U.K. Infectious Disease Research Funding Disproportionate When Compared To Disease Impact, Study Shows
In a paper published online in the Lancet Infectious Diseases, researchers from the University College London (UCL), Imperial College London, and the London School of Hygiene and Tropical Medicine show that U.K. funding for studies into infectious diseases is lower for diseases that result in the highest rates of death and disability, the Adfero News Agency/Zenopa reports (11/7). “[T]he first ever detailed assessment of infectious diseases investments made by funding organizations to U.K. institutions,” the study “shows that gastrointestinal infections, antimicrobial resistance, and some neglected tropical diseases such as trachoma, the commonest infectious cause of blindness globally, receive particularly low levels of investment from U.K. funders, relative to the disability and death that they cause,” according to a UCL press release.

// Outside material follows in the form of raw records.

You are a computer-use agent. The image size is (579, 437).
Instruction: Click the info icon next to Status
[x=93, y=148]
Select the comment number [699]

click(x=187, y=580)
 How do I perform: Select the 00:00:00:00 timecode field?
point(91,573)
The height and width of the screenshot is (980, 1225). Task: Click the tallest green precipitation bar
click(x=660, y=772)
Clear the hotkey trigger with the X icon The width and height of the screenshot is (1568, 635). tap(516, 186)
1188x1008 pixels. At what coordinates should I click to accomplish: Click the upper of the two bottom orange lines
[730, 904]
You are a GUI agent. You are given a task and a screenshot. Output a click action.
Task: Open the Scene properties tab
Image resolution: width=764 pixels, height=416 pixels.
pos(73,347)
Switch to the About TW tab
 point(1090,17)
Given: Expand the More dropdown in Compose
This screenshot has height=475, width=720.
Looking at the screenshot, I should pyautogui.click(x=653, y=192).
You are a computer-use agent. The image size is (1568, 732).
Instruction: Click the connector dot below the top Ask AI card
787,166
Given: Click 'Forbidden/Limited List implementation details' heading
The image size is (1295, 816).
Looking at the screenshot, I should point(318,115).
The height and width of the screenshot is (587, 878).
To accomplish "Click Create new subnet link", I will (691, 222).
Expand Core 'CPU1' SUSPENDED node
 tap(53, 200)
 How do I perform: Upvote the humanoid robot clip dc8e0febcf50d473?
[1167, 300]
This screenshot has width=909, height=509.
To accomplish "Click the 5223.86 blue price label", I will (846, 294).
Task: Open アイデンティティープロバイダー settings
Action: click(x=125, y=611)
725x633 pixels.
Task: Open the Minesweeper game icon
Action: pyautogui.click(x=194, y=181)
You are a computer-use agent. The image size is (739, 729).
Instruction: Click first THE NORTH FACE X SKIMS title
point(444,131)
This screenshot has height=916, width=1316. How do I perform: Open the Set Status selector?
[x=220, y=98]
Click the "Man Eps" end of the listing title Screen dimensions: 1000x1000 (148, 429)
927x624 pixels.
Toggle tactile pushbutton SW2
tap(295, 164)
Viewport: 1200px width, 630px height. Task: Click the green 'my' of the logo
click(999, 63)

“With donor money to fight HIV and AIDS falling, spending in sub-Saharan Africa must be targeted to get the best results,” Bjorn Lomborg, director of the Copenhagen Consensus Center, writes in the Guardian’s “Poverty Matters” blog, noting, “Sub-Saharan Africa has 10 percent of the world’s population but is home to 70 percent of those living with HIV and AIDS.” He continues, “The problem is neither beaten nor going away: new infections continue to outpace the number of people put on treatment,” and writes, “One of the biggest impediments to the fight is the incorrect perception in developed nations that the epidemic is beaten. Thanks to donor fatigue and tougher economic conditions, many donor countries have reduced their contributions significantly.”
“As the northern Indian state of Rajasthan rolls out an ambitious universal health care plan, the discontent of the state’s doctors stands in stark contrast to the joys of the 68 million people who will benefit from the scheme,” Inter Press Service reports. “Just a little over a year ago, the state government began supplying free generic drugs to its massive population, effectively stripping doctors of the ability to prescribe more expensive branded medicine,” IPS writes. The news service notes, “Some 350 essential generic drugs are now being distributed free of cost,” and, “[a]ccording to news reports, over 200,000 people are currently taking advantage of the program.”